Un homme de caractère(s)
|Vous l’avez peut-être remarqué, parmi les choses qui m’intéressent, on trouve la photographie et l’aéronautique. À l’intersection entre ces deux univers, on trouvait Guy-Michel Cogné.
Je pourrais vous dire qu’on s’est toujours bien entendu, mais ça serait un mensonge — et je ne crois pas que tout présenter sous un jour angélique soit une bonne manière de rendre hommage aux gens.
En fait, nos premiers contacts, il y a une dizaine d’années, ont même été franchement rugueux.
C’était l’époque où la presse spécialisée en ligne commençait à décoller, et Guy-Michel voyait d’un œil noir ces nouveaux médias annonçant des audiences qui laissaient la presse rêveuse et dont l’indépendance lui paraissait douteuse.

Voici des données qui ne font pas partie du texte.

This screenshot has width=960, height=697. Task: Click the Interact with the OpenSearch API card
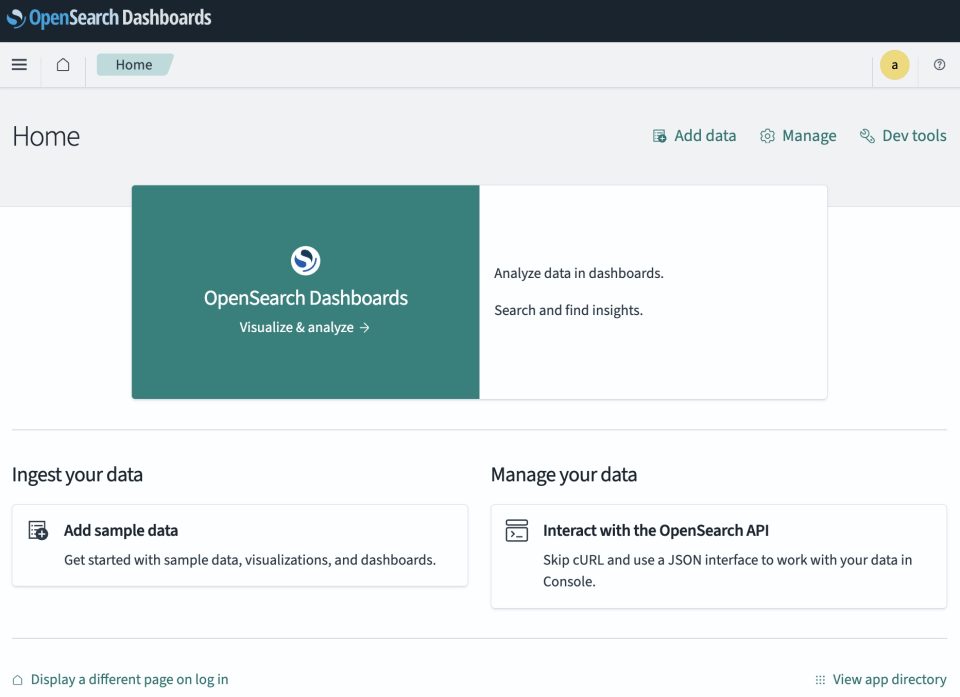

Notre première rencontre, à l’ouverture d’un Salon de la Photo, suivait de quelques mois un article où il avait calculé qu’à 150 000 exemplaires1, trois lecteurs et 132 pages par exemplaire, Chasseur d’images faisait bien plus de pages vues que n’importe quel site web. J’avais pris soin de lui dire que nous, on comptait les pages effectivement vues alors que les gens qui feuilletaient sa revue en sautaient plus de la moitié. Il avait répliqué qu’on ne pouvait pas être indépendants puisque nos lecteurs ne nous payaient pas et que la pub nous finançait, je lui avais répondu que la moitié de son magazine était remplie de pub, je ne sais plus qui avait eu le dernier mot mais on s’était quittés sur ce ton avant de s’ignorer superbement pendant le reste du Salon.
Guy-Michel avait un caractère entier, il se dit que moi aussi.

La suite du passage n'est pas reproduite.